Some of us who use EBTR got started on that course with the late Michael Reichmann's essay "Expose Right" here in LuLa in 2003 and were, in less than a year, strongly and pointedly encouraged by the late Bruce Fraser's "Raw Capture, Linear Gamma, and Exposure" Adobe White Paper, in 2004
https://www.adobe.com/digitalimag/pdfs/linear_gamma.pdfAnd, with time, additional fuel has been added to the supportive fires by a well-accomplished and most inquisitive photographer, one of my friends, Bob Malarz (who is included under the non-specific "we" when I refer, in a non-specific manner, to those who practice EBTR) who posted an excellent example of inadvertent utilization of ERADR:
http://www.uglyhedgehog.com/t-133857-1.htmlAnother thoughtful and knowledgeable photographer of reasonable note, Jeff Schewe, has published another classic example of accidental, inadvertent EBTR in
"Un-debunking ETTR"
http://schewephoto.com/ETTR/In fact, Jeff's example of accidental EBTR has undoubtedly sparked the interest of more than a few to pursue testing their own their own cameras for "whatever it is" beyond the right of the JPEG clipping spot that does a superlative job of standing in for extra raw-accessible dynamic range when, to our dismay, we hear that extra raw-accessible dynamic range being proclaimed not to exist.
And further, the extensive writings on ETTR ( actually EBTR) at
http://diglloyd.com/blog/2012/20121213_1-D800E-ETTR.htmlare particularly illuminating, and seem to use results from RawDigger to strong supportive effect.
Indeed, the prophetic words of Winston Churchill come
to mind when we think of the number of times we have
stretched a bit the clipping hazards beyond the right of the JPEG histogram frame and discovered, to our immense relief, that supposedly "overexposed" and therefore "clipped" highlight details were recoverable with "overhead DR". "Wow! Dodged a bullet that time!

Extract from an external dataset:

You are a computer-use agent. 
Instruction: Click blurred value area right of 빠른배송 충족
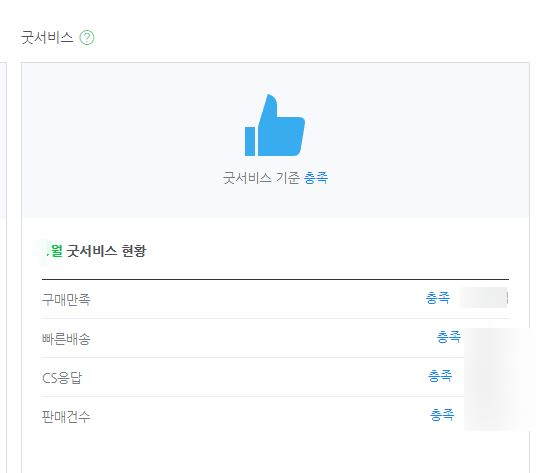(496, 342)
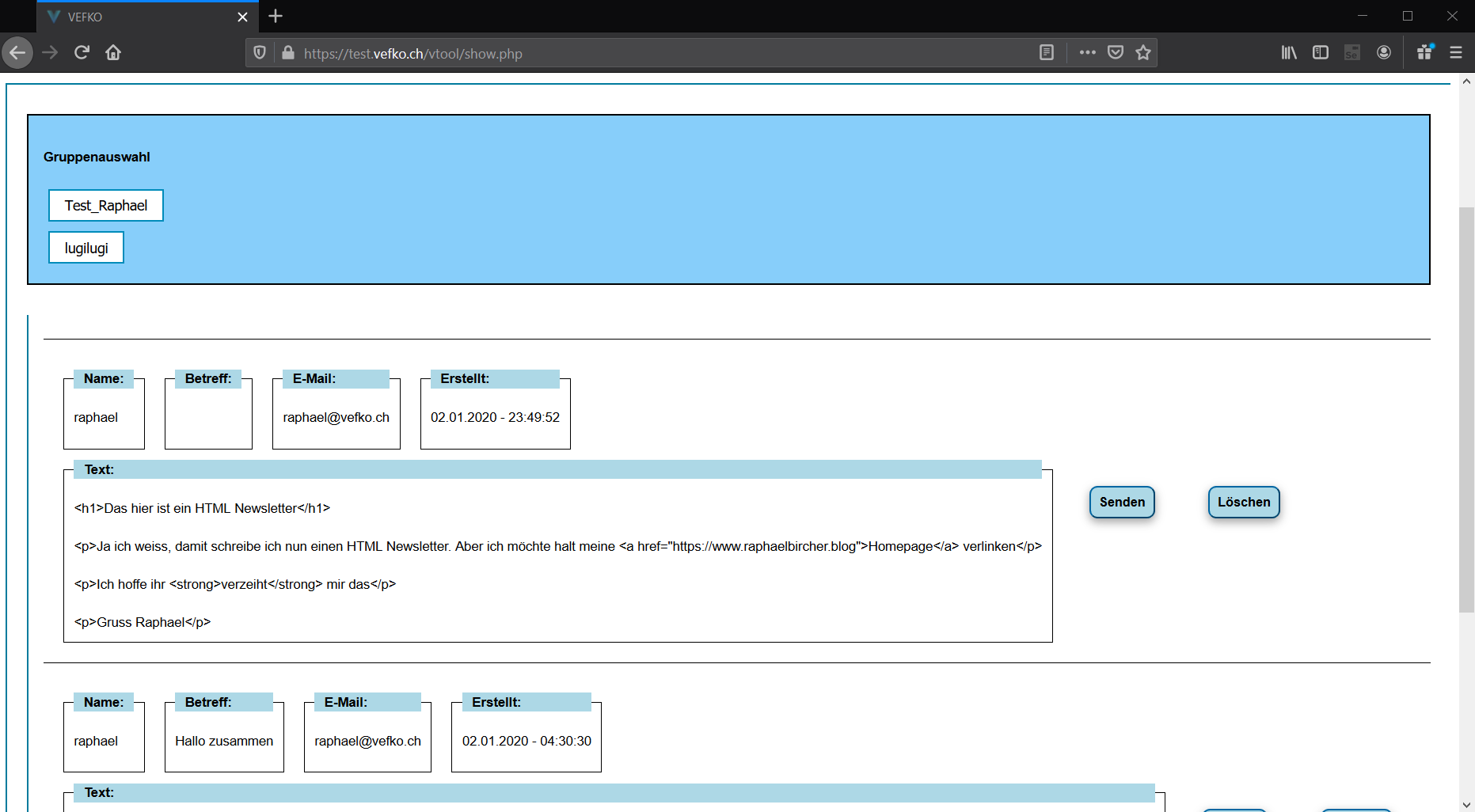
Task: Open the tracking protection shield icon
Action: tap(260, 53)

Gotta be more careful....next time...." (..right....?)
Churchill said:
"Man occasionally stumbles over the truth,
but usually manages to pick himself up,
walk over or around it,
and carry on."
Further writings by Jeff Schewe in "the Digital Negative" and "The Digital Print" have simply reinforced the trend to at least investigate the implied promise of ( something incredibly similar to...) extra dynamic range beyond that available for the 8-bit, "pre-cooked" JPEG image file.
And it continues to impress some of us that out to an impressive distance beyond the JPEG clipping point that so-called "headroom" does one helluva job making like good-ol'-fashioned dynamic range!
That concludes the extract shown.